Nos encontramos ante una profunda alegoría teológica. Abel es aún el primitivo que conserva como un tesoro la capacidad de asombro y maravilla. Caín es ya el civilizado que ha empezado a atesorar la disposición para el alarde y la autosuficiencia.
Caín se aferra a sus instrumentos y a sus tierras, a sus propiedades y su industria, a su previsión y a sus logros, a sus monopolios y sus cuentas bancarias. Abel, en cambio, ha decidido vivir cada día aprendiendo a mirar a las estrellas.

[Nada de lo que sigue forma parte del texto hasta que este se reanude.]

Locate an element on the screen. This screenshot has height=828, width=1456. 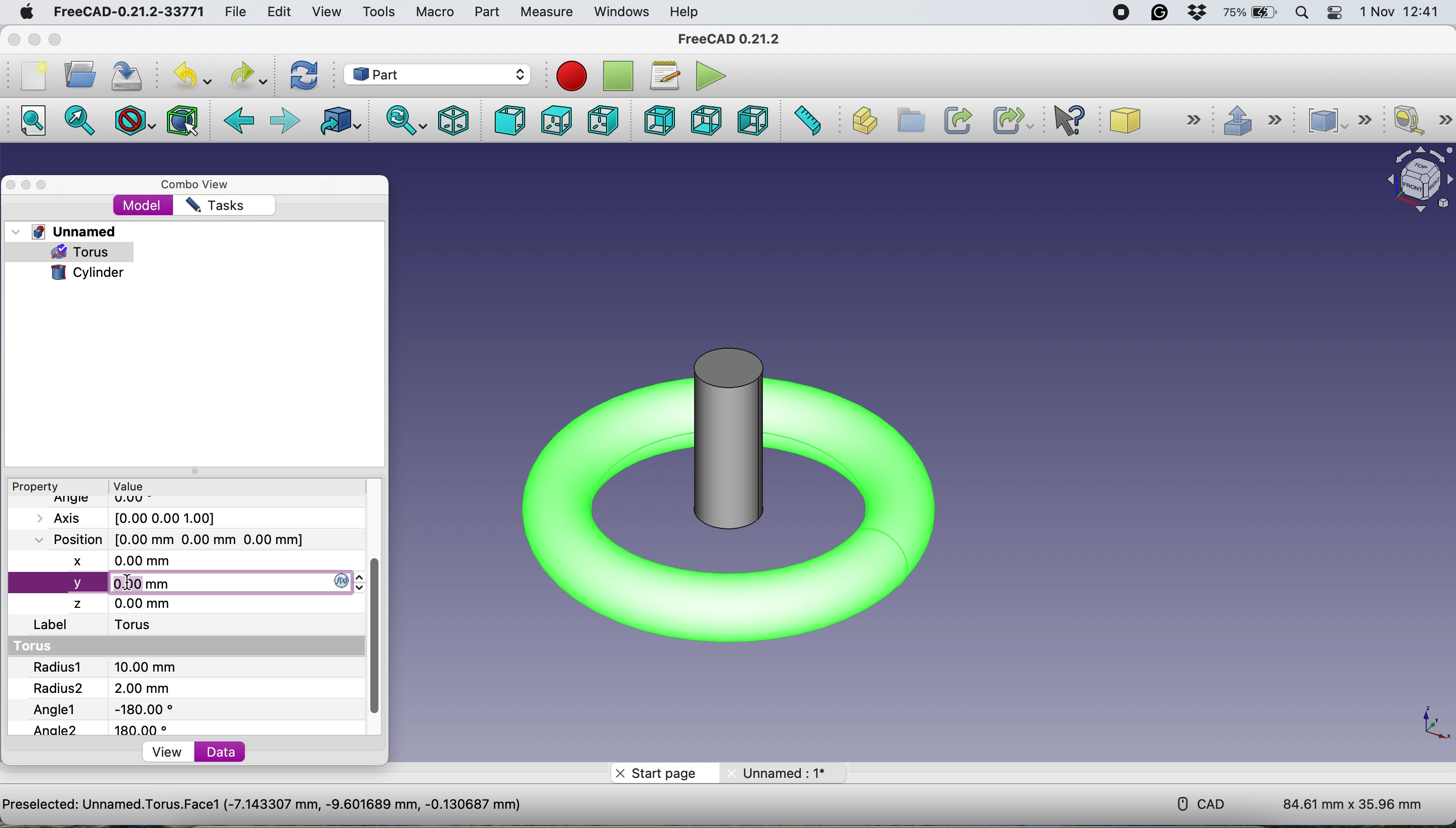
create part is located at coordinates (863, 123).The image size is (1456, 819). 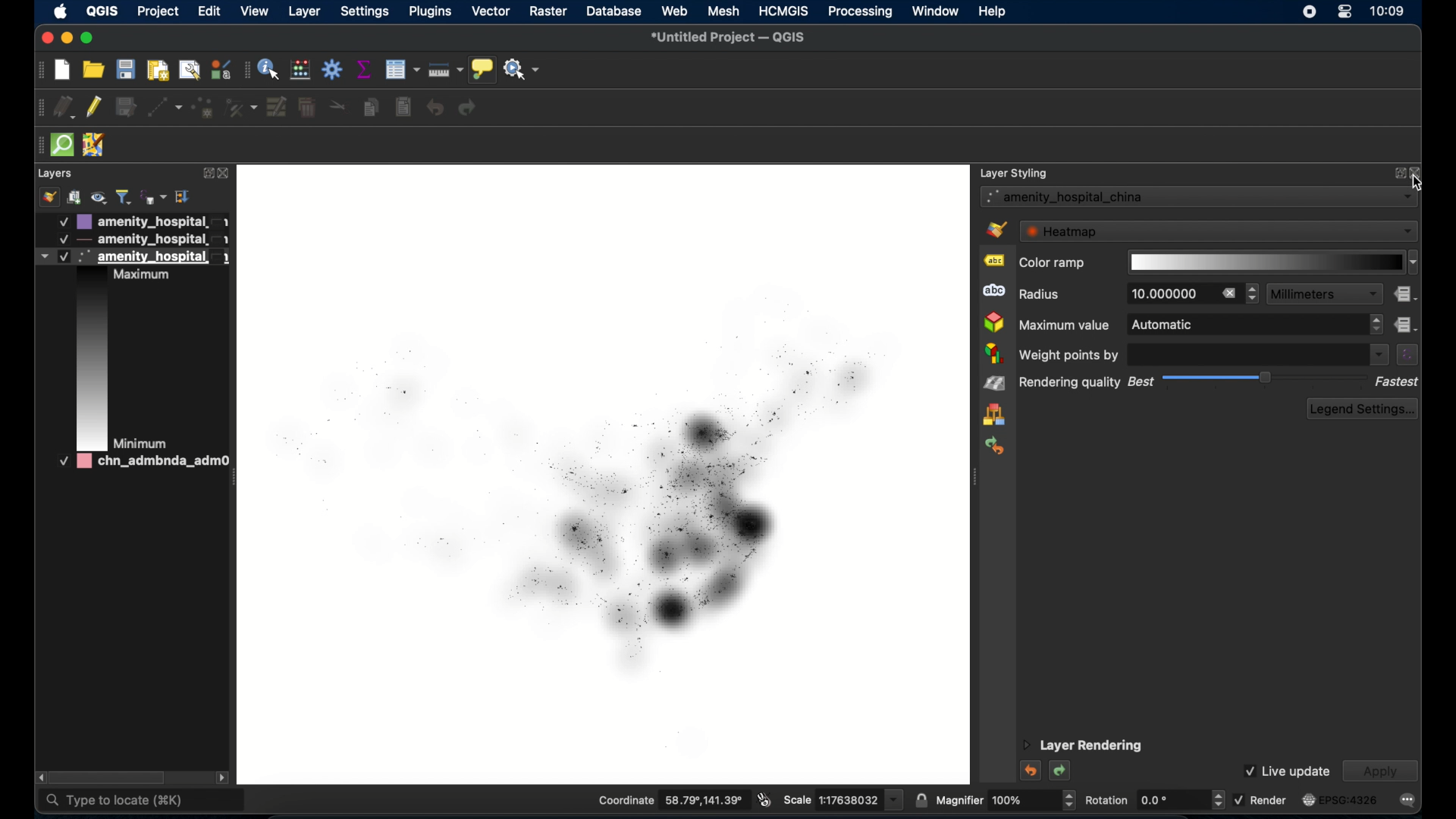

Caín confía en sí mismo. Abel sabe bien que es en otro en quien ha puesto su confianza. Caín entiende su vida como proyecto y tarea. Abel vive en la gratuidad del don que se le ofrece.
AGRESIÓN Y MUERTE
No sería mala la diversidad, si los dos modos de percibir el mundo vivieran en armonía. El hombre de las praderas no tiene que desaparecer para que llegue el roturador. Bastaría un entendimiento. Bastaría un diálogo. Bastaría un reparto. ¡Nada menos! Como si fuera tan fácil renunciar a la estacada que delimita y defiende las propiedades. Como si fuera sencillo "desalambrar" adquisiciones, ideologías y estructuras concienzudamente valladas, para dejarlas abiertas al paso trashumante de forasteros, caminantes y pastores.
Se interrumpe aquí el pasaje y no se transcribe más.